Data shown:
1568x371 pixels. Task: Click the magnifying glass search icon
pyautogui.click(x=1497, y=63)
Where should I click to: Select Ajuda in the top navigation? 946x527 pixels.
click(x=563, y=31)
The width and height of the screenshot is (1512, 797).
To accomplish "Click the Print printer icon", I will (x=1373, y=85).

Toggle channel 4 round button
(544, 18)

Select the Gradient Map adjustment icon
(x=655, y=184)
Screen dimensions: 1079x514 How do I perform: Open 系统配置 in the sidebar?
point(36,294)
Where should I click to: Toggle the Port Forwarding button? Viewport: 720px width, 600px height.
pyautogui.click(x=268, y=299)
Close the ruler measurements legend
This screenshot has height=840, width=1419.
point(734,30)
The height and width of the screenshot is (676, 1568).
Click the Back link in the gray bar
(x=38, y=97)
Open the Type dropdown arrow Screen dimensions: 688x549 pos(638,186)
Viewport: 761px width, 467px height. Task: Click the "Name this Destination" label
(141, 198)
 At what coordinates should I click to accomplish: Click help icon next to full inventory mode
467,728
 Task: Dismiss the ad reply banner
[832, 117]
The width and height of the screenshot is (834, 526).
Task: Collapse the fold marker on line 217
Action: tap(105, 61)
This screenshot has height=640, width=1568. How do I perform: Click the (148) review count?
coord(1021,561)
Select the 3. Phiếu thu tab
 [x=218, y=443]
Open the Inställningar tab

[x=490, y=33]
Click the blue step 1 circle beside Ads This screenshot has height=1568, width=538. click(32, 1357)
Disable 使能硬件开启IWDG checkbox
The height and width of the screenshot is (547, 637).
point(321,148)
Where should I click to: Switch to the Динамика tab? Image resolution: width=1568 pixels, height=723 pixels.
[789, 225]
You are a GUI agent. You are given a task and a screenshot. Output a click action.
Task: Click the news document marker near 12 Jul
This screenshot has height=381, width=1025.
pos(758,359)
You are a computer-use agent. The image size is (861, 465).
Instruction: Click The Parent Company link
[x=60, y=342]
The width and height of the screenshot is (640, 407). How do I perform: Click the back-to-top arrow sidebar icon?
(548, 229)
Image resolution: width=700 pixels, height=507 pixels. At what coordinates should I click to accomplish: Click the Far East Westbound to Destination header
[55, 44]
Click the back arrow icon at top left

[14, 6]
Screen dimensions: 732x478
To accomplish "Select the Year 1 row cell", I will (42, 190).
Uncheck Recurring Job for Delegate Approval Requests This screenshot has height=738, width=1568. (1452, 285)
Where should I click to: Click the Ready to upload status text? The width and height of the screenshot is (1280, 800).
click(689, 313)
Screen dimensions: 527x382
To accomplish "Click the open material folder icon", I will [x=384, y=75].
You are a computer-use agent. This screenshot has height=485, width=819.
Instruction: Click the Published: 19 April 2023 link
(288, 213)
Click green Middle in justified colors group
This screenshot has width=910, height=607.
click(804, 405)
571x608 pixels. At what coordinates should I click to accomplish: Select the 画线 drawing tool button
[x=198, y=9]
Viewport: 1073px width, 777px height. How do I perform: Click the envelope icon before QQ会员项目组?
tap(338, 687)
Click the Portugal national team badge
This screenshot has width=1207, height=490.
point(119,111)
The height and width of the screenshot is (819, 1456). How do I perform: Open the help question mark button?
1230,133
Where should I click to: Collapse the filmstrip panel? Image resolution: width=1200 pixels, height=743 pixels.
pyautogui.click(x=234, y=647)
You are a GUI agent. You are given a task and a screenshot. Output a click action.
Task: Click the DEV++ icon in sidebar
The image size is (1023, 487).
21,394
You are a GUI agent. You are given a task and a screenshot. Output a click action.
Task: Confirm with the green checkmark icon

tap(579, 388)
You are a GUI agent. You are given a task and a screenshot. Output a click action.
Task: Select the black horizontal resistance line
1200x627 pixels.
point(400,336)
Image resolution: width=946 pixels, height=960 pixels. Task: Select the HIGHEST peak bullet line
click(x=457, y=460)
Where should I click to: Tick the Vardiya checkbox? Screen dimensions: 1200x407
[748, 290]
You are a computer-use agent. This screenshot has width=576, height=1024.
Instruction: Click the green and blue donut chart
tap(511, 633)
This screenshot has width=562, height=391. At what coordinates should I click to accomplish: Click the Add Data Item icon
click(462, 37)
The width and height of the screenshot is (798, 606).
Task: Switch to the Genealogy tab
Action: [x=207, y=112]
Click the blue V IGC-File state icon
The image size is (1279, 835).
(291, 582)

What the task asks: Starting at the top of the data above, repeat every line exactly until the line containing "You are a computer-use agent. The" has been given, then stop.

Solution to this problem:
1568x371 pixels. Task: Click the magnifying glass search icon
pyautogui.click(x=1497, y=63)
Where should I click to: Select Ajuda in the top navigation? 946x527 pixels.
click(x=563, y=31)
The width and height of the screenshot is (1512, 797).
To accomplish "Click the Print printer icon", I will (x=1373, y=85).

Toggle channel 4 round button
(544, 18)

Select the Gradient Map adjustment icon
(x=655, y=184)
Screen dimensions: 1079x514 How do I perform: Open 系统配置 in the sidebar?
point(36,294)
Where should I click to: Toggle the Port Forwarding button? Viewport: 720px width, 600px height.
pyautogui.click(x=268, y=299)
Close the ruler measurements legend
This screenshot has height=840, width=1419.
point(734,30)
The height and width of the screenshot is (676, 1568).
Click the Back link in the gray bar
(x=38, y=97)
Open the Type dropdown arrow Screen dimensions: 688x549 pos(638,186)
Viewport: 761px width, 467px height. Task: Click the "Name this Destination" label
(141, 198)
 At what coordinates should I click to accomplish: Click help icon next to full inventory mode
467,728
 Task: Dismiss the ad reply banner
[832, 117]
The width and height of the screenshot is (834, 526).
Task: Collapse the fold marker on line 217
Action: tap(105, 61)
This screenshot has height=640, width=1568. How do I perform: Click the (148) review count?
coord(1021,561)
Select the 3. Phiếu thu tab
 [x=218, y=443]
Open the Inställningar tab

[x=490, y=33]
Click the blue step 1 circle beside Ads This screenshot has height=1568, width=538. click(32, 1357)
Disable 使能硬件开启IWDG checkbox
The height and width of the screenshot is (547, 637).
point(321,148)
Where should I click to: Switch to the Динамика tab? Image resolution: width=1568 pixels, height=723 pixels.
[789, 225]
You are a GUI agent. You are given a task and a screenshot. Output a click action.
Task: Click the news document marker near 12 Jul
This screenshot has height=381, width=1025.
pos(758,359)
You are a computer-use agent. The image size is (861, 465).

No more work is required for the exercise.